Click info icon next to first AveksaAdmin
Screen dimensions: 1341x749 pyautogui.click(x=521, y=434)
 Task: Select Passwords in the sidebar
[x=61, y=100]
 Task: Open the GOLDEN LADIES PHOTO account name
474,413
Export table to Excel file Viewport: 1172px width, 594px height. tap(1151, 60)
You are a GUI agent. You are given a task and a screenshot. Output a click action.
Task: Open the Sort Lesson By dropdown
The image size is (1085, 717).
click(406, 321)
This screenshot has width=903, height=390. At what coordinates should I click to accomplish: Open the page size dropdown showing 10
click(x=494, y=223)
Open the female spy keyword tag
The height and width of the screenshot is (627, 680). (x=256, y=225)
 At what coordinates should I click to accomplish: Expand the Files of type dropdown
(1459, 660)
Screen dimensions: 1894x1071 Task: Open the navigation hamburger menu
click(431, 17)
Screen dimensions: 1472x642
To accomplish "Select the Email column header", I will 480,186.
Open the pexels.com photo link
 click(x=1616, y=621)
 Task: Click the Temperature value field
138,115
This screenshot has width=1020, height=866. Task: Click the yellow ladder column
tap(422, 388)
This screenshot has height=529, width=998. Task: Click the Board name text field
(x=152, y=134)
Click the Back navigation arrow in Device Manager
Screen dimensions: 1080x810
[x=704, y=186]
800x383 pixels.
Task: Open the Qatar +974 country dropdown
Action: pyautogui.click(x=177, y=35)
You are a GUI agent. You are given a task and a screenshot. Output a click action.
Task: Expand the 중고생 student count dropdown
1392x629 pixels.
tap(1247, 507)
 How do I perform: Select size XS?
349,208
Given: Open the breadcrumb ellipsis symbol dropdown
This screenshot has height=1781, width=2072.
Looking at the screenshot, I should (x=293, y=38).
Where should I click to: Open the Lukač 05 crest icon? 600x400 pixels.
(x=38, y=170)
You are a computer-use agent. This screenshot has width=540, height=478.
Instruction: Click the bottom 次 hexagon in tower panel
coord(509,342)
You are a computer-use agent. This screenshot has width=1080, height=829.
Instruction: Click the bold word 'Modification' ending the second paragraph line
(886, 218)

▸ **Directions for this task**: Rewrite all the records with each "GUI agent" changed to "UI agent" and everything else left as it is.

▸ **Exercise result**:
Click info icon next to first AveksaAdmin
Screen dimensions: 1341x749 pyautogui.click(x=521, y=434)
 Task: Select Passwords in the sidebar
[x=61, y=100]
 Task: Open the GOLDEN LADIES PHOTO account name
474,413
Export table to Excel file Viewport: 1172px width, 594px height. tap(1151, 60)
You are a UI agent. You are given a task and a screenshot. Output a click action.
Task: Open the Sort Lesson By dropdown
The image size is (1085, 717).
click(406, 321)
This screenshot has width=903, height=390. At what coordinates should I click to accomplish: Open the page size dropdown showing 10
click(x=494, y=223)
Open the female spy keyword tag
The height and width of the screenshot is (627, 680). (x=256, y=225)
 At what coordinates should I click to accomplish: Expand the Files of type dropdown
(1459, 660)
Screen dimensions: 1894x1071 Task: Open the navigation hamburger menu
click(431, 17)
Screen dimensions: 1472x642
To accomplish "Select the Email column header", I will 480,186.
Open the pexels.com photo link
 click(x=1616, y=621)
 Task: Click the Temperature value field
138,115
This screenshot has width=1020, height=866. Task: Click the yellow ladder column
tap(422, 388)
This screenshot has height=529, width=998. Task: Click the Board name text field
(x=152, y=134)
Click the Back navigation arrow in Device Manager
Screen dimensions: 1080x810
[x=704, y=186]
800x383 pixels.
Task: Open the Qatar +974 country dropdown
Action: pyautogui.click(x=177, y=35)
You are a UI agent. You are given a task and a screenshot. Output a click action.
Task: Expand the 중고생 student count dropdown
1392x629 pixels.
tap(1247, 507)
 How do I perform: Select size XS?
349,208
Given: Open the breadcrumb ellipsis symbol dropdown
This screenshot has height=1781, width=2072.
Looking at the screenshot, I should (x=293, y=38).
Where should I click to: Open the Lukač 05 crest icon? 600x400 pixels.
(x=38, y=170)
You are a computer-use agent. This screenshot has width=540, height=478.
Instruction: Click the bottom 次 hexagon in tower panel
coord(509,342)
You are a computer-use agent. This screenshot has width=1080, height=829.
Instruction: Click the bold word 'Modification' ending the second paragraph line
(886, 218)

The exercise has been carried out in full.